### ASSIGNMENT
What you should end up with is an exact copy of the lines from the one holding "Click the Minecraft export pickaxe icon" through the last line of the entries below, both included, and nothing else; leave every picture out.

### RECORDS TO PROCESS
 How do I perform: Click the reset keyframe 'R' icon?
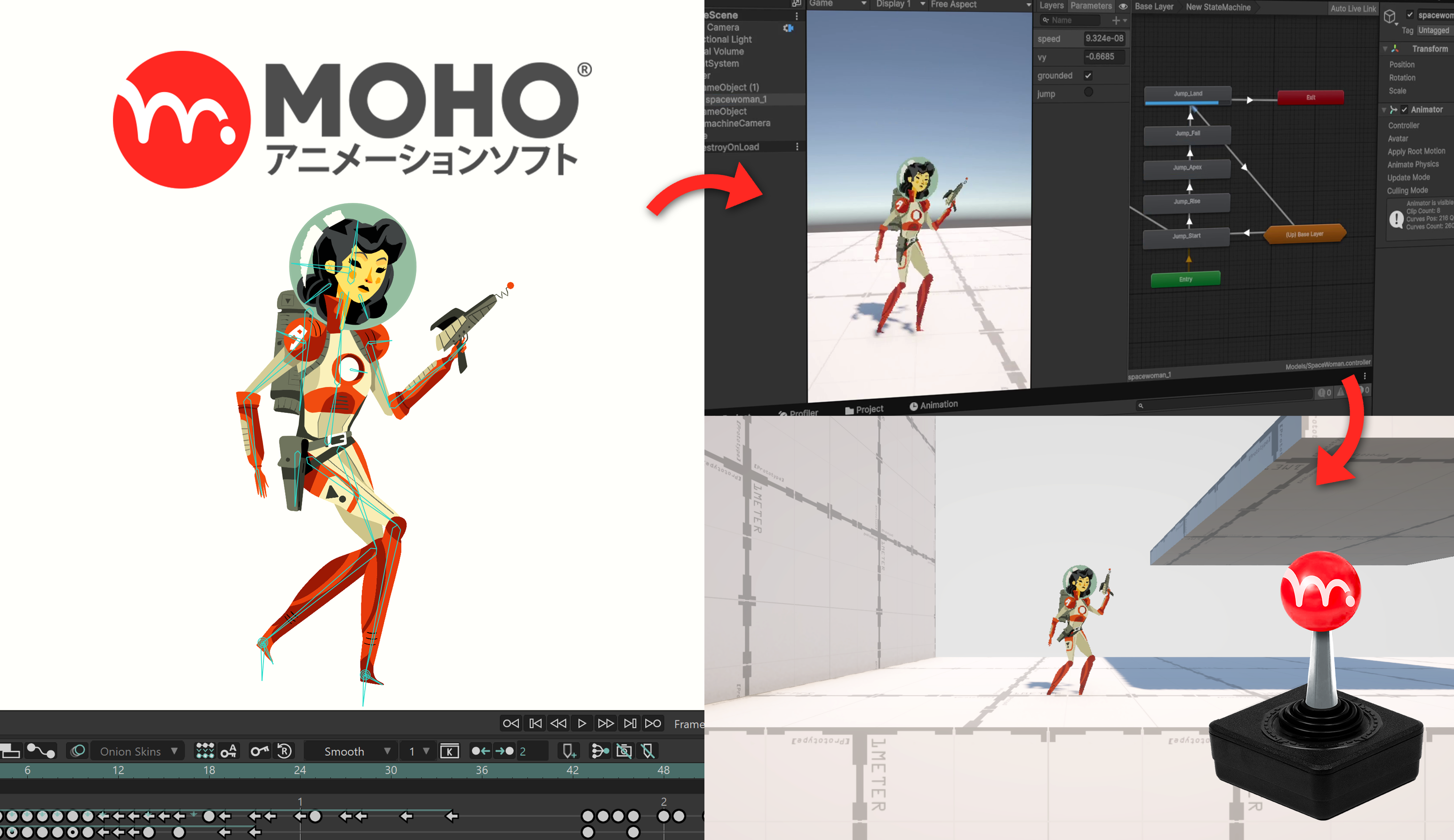click(x=285, y=751)

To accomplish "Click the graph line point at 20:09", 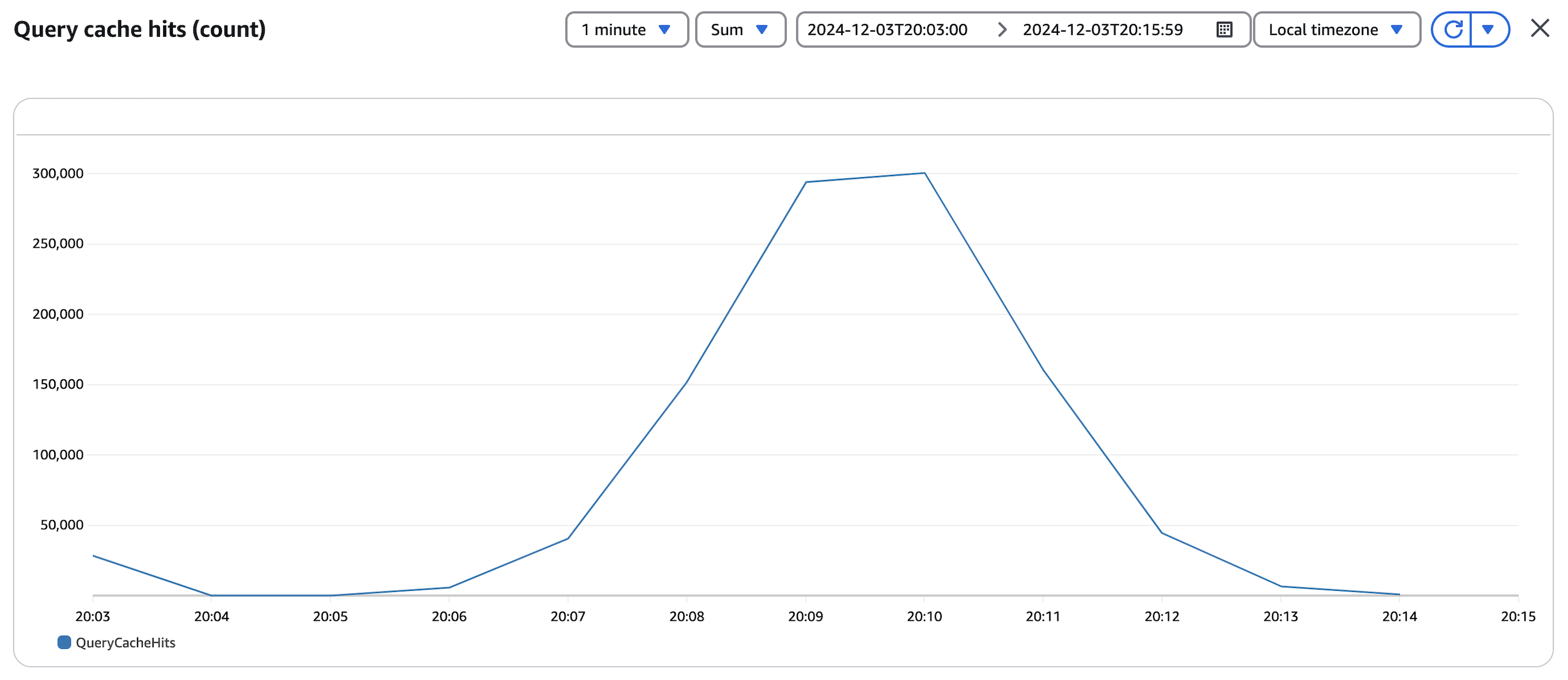I will pyautogui.click(x=805, y=182).
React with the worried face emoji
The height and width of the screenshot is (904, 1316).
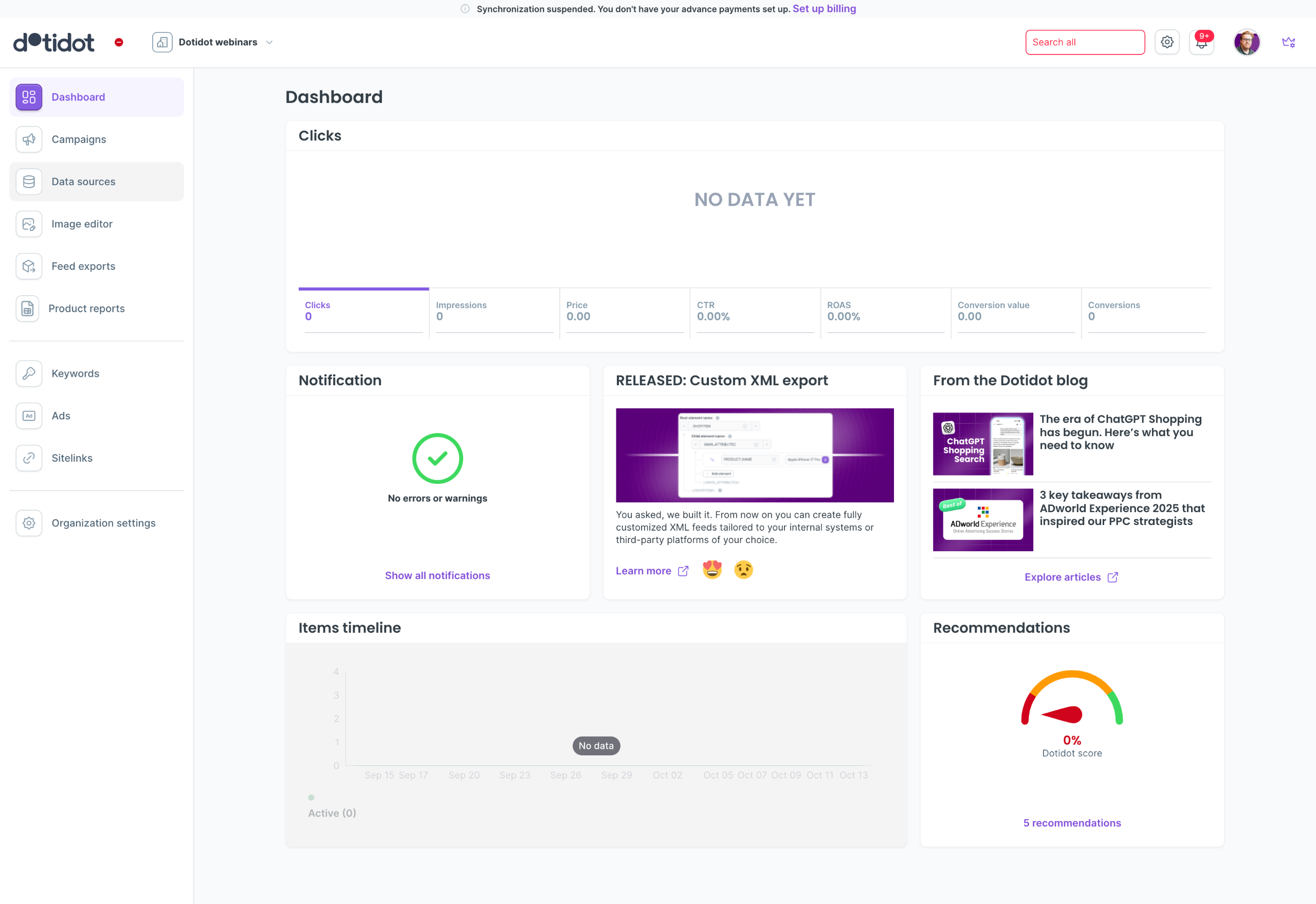pos(743,569)
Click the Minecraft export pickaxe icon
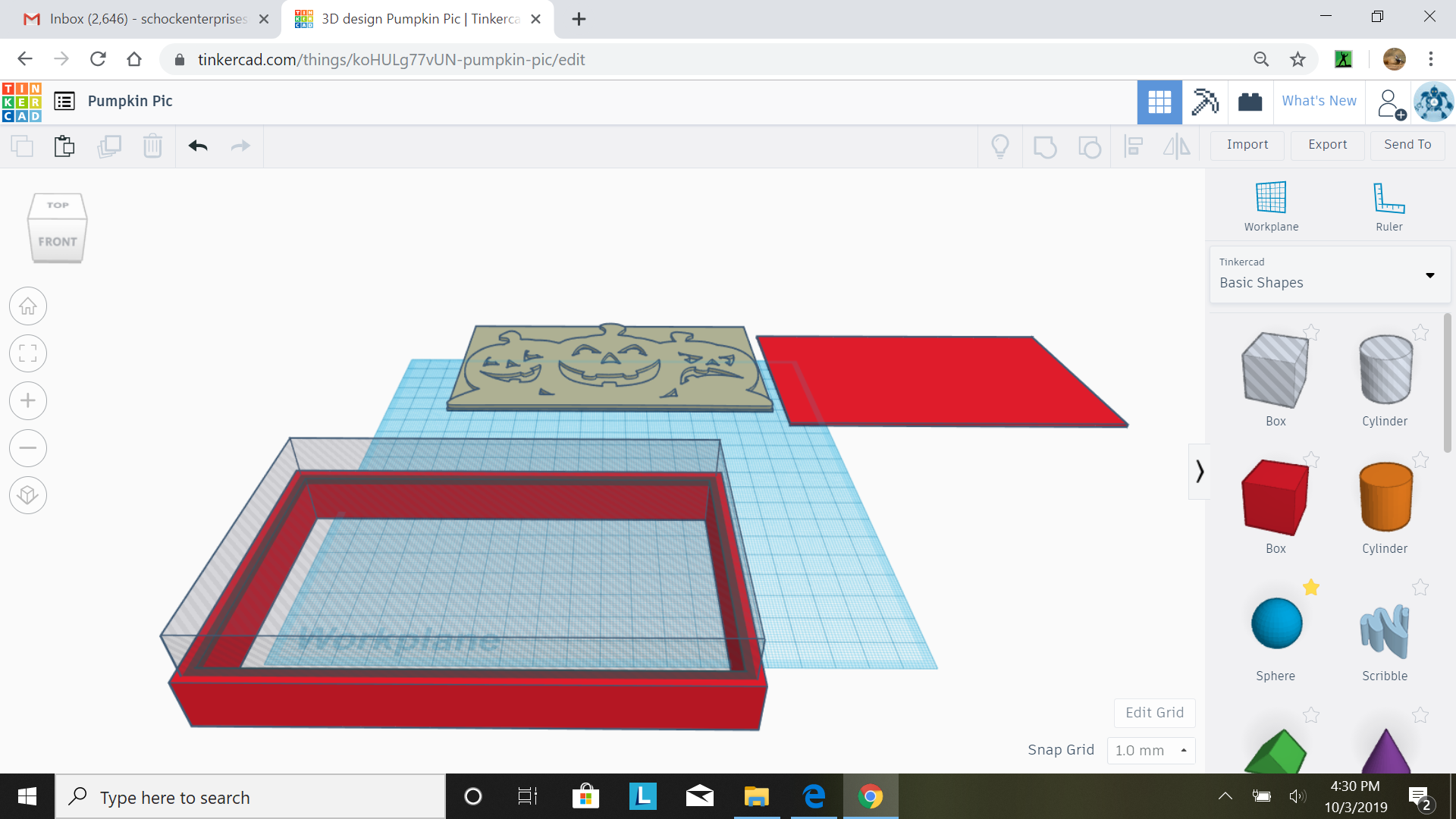Image resolution: width=1456 pixels, height=819 pixels. [1205, 102]
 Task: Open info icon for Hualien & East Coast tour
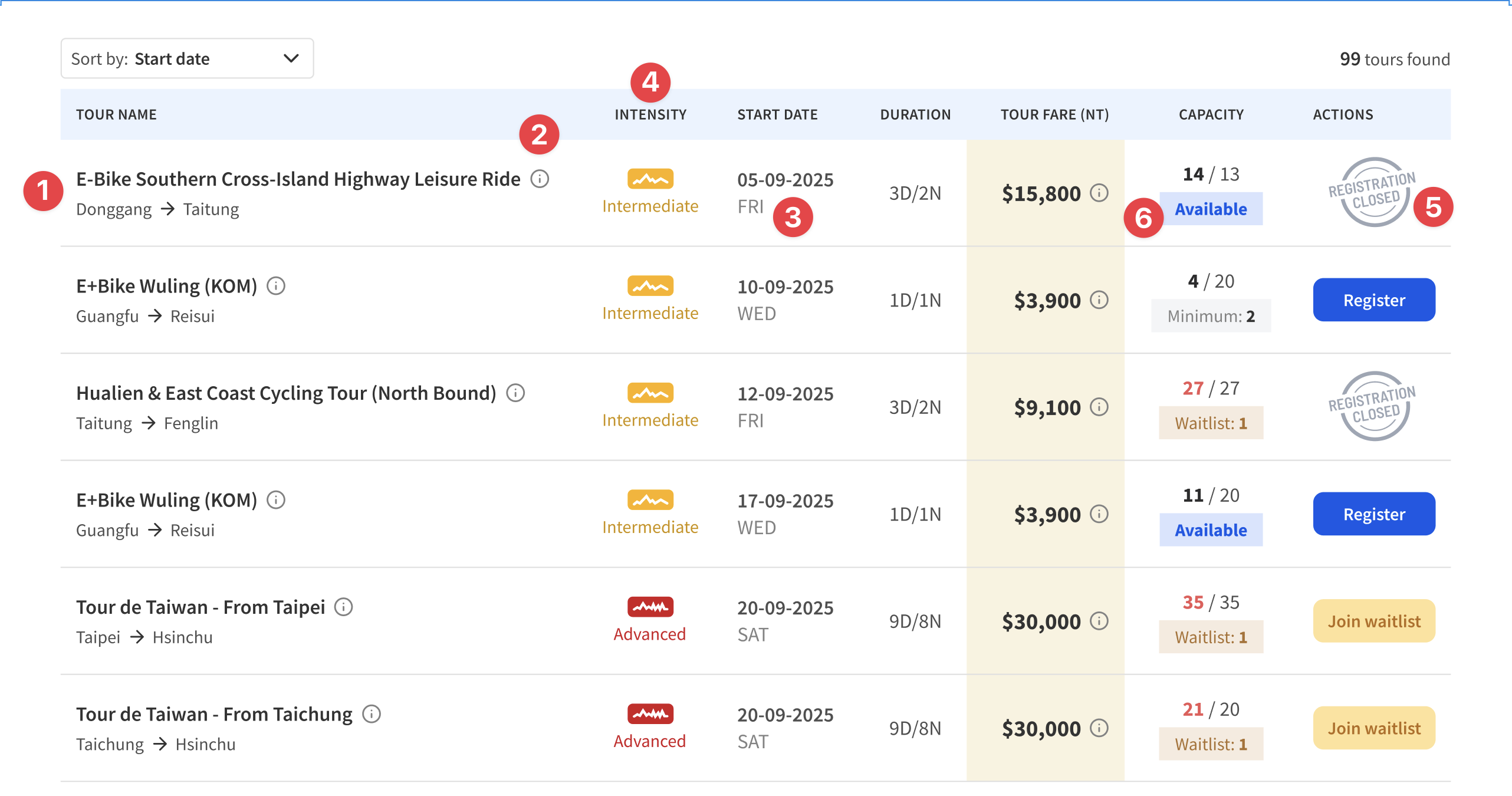[515, 393]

### WRITTEN RESPONSE
Click the Minecraft export pickaxe icon
Image resolution: width=1456 pixels, height=819 pixels. [1205, 102]
 Task: Open info icon for Hualien & East Coast tour
[515, 393]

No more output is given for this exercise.